Chromatin Landscape During Skeletal Muscle Differentiation

Abstract

Cellular commitment and differentiation involve highly coordinated mechanisms by which tissue-specific genes are activated while others are repressed. These mechanisms rely on the activity of specific transcription factors, chromatin remodeling enzymes, and higher-order chromatin organization in order to modulate transcriptional regulation on multiple cellular contexts. Tissue-specific transcription factors are key mediators of cell fate specification with the ability to reprogram cell types into different lineages. A classic example of a master transcription factor is the muscle specific factor MyoD, which belongs to the family of myogenic regulatory factors (MRFs). MRFs regulate cell fate determination and terminal differentiation of the myogenic precursors in a multistep process that eventually culminate with formation of muscle fibers. This developmental progression involves the activation and proliferation of muscle stem cells, commitment, and cell cycle exit and fusion of mononucleated myoblast to generate myotubes and myofibers. Although the epigenetics of muscle regeneration has been extensively addressed and discussed over the recent years, the influence of higher-order chromatin organization in skeletal muscle regeneration is still a field of development. In this review, we will focus on the epigenetic mechanisms modulating muscle gene expression and on the incipient work that addresses three-dimensional genome architecture and its influence in cell fate determination and differentiation to achieve skeletal myogenesis. We will visit known alterations of genome organization mediated by chromosomal fusions giving rise to novel regulatory landscapes, enhancing oncogenic activation in muscle, such as alveolar rhabdomyosarcomas (ARMS).

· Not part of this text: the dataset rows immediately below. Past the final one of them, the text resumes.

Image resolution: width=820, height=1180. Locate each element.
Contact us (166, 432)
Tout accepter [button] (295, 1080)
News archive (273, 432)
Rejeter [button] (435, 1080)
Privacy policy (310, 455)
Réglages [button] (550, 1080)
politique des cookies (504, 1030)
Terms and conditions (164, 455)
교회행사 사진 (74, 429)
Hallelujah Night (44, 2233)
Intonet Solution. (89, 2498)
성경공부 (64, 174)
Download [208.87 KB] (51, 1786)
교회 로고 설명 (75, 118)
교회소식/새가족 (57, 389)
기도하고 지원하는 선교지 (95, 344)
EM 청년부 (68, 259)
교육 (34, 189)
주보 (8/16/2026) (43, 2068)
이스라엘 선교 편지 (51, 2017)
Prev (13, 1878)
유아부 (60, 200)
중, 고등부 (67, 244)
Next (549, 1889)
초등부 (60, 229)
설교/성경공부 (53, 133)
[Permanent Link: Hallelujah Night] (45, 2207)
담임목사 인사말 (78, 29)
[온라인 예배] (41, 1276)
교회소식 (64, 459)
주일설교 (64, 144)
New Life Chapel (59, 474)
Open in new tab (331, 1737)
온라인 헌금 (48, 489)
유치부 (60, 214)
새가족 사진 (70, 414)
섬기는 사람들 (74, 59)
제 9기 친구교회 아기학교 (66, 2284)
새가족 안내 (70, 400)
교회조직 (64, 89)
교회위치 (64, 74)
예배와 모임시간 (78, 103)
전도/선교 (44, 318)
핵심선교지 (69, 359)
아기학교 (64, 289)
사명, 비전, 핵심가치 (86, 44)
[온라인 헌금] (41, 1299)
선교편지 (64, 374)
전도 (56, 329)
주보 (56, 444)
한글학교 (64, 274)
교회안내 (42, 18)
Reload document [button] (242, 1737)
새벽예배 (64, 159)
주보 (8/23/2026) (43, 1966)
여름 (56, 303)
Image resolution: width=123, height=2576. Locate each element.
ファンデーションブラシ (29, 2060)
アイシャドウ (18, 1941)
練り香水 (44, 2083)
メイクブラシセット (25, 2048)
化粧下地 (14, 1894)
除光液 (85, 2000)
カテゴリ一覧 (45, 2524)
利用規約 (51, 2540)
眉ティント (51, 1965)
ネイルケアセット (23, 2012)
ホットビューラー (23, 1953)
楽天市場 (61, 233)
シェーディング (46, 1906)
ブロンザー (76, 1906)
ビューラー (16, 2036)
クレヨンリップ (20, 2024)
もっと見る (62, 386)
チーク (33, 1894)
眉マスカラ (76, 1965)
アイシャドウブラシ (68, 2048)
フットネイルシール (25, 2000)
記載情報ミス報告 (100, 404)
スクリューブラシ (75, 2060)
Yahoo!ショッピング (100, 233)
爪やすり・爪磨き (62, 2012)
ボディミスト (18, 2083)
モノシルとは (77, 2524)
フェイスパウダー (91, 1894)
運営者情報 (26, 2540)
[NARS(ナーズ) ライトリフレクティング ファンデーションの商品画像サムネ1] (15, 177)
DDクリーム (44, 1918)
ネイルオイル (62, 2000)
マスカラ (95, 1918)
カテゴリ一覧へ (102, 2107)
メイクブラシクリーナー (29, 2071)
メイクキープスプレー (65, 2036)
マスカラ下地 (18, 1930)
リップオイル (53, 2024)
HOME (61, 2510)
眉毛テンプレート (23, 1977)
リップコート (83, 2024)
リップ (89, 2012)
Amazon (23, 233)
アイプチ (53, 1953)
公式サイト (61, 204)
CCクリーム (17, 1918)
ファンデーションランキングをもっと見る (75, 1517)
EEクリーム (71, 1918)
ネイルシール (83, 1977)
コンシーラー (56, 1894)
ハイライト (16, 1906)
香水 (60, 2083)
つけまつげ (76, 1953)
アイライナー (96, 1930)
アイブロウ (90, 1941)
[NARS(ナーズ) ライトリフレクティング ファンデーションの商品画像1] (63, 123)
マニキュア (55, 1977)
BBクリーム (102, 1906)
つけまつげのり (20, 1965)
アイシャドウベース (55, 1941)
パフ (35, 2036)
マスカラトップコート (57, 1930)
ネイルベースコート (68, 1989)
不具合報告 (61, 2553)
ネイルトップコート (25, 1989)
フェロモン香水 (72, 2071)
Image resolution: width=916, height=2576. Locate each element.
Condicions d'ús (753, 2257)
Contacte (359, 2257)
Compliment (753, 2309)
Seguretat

Keywords: MyoD; muscle regeneration; myogenesis; myogenic regulatory factors; satellite cells.

Figure 1

Schematic representation of skeletal muscle differentiation. Muscle regeneration is possible thanks to the functionality of adult muscle stem cells and the satellite cells. In homeostatic conditions, satellite cells are in a quiescent state, and after different stimulus caused by damage, they proliferate to generate myogenic precursors and to repopulate the satellite cell niche. Myoblasts express markers of muscle identity and fuse to each other to generate myotubes and myofibers, to eventually repair the damaged muscle fiber.

Figure 2

MyoD dependent trans-differentiation drives changes in chromatin interaction. Schematic representation of chromatin changes that MyoD drives during somatic reprogramming toward trans-differentiation. While MyoD erases the cell of origin transcriptional program by altering insulated neighborhoods that allow – among many others – TGF-β promoter-enhancer contacts in fibroblasts, it also activates skeletal myogenesis through reconfiguration of chromatin interactions that involves cis-regulatory and structural genomic elements and temporally precedes transcriptional regulation of muscle genes.